Their lives are no less real.  And when those men faced their deaths, those were no less real either.  Only one of the 12 apostles that Jesus called had “peaceful” deaths.  One.  All eleven of those men faced something violent- something that challenged their conviction.  All of them had opportunities to trade their convictions in for something less painful.  Less horrid.  And yet they stayed.  They had seen something unbelievable, something that even seeing could not persuade for some.

The letters and books that make up what we call the bible have an aura of mystery about them.  When we talk about them being inspired by God they gain a mysticism, an elevation.  And they acquire the ability to be disbelieved.  To be considered unreliable.

Why?

They are all handwritten.  Yes, of course, our copies are typed copies, bought and sold.  Commodities.  But somebody set their hand to the purpose of writing them out.  And with that, the time.  This stuff was important.

Do you think the world will go on?  I mean really?  Like, can you imagine the world in a 100 years?  How about 500?  How about 2,000 years?  Honestly, with all the dire predictions, asteroids, economic collapse, world war, ethnic cleansing, Skynet and this Robo-dog, I struggle to imagine the world outliving me.  Can John Conner do it?
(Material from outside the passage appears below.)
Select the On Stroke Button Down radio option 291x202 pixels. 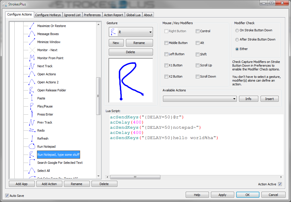[237, 30]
Did you know that the 4 Gospels in the Bible- the four narrative accounts of Jesus’ ministry, were about the last books actually written?

Does that make them less reliable?

The letters Paul, James, Peter wrote, the books that make up the rest of the New Testament, were written first.

Why?  Maybe because they didn’t expect the world to last long enough to need a written account.  Maybe it wasn’t until people started to think, started to notice they were actually dying!  We should write this crap down!  Somebody might need to know this stuff after… after I’m gone!

Our lives matter.  What we do draws the lines for the next generation to fill in.  No lines?  No fill.  No fill?  No drawing.  Period.

But that doesn’t mean that we are the end of time.  Time’s culmination.  Fascinating.

New International Version (©1984)

The Lord is not slow in keeping his promise, as some understand slowness. He is patient with you, not wanting anyone to perish, but everyone to come to repentance.

New Living Translation (©2007)
The Lord isn’t really being slow about his promise, as some people think. No, he is being patient for your sake. He does not want anyone to be destroyed, but wants everyone to repent.

English Standard Version (©2001)
The Lord is not slow to fulfill his promise as some count slowness, but is patient toward you, not wishing that any should perish, but that all should reach repentance.

New American Standard Bible (©1995)
The Lord is not slow about His promise, as some count slowness, but is patient toward you, not wishing for any to perish but for all to come to repentance.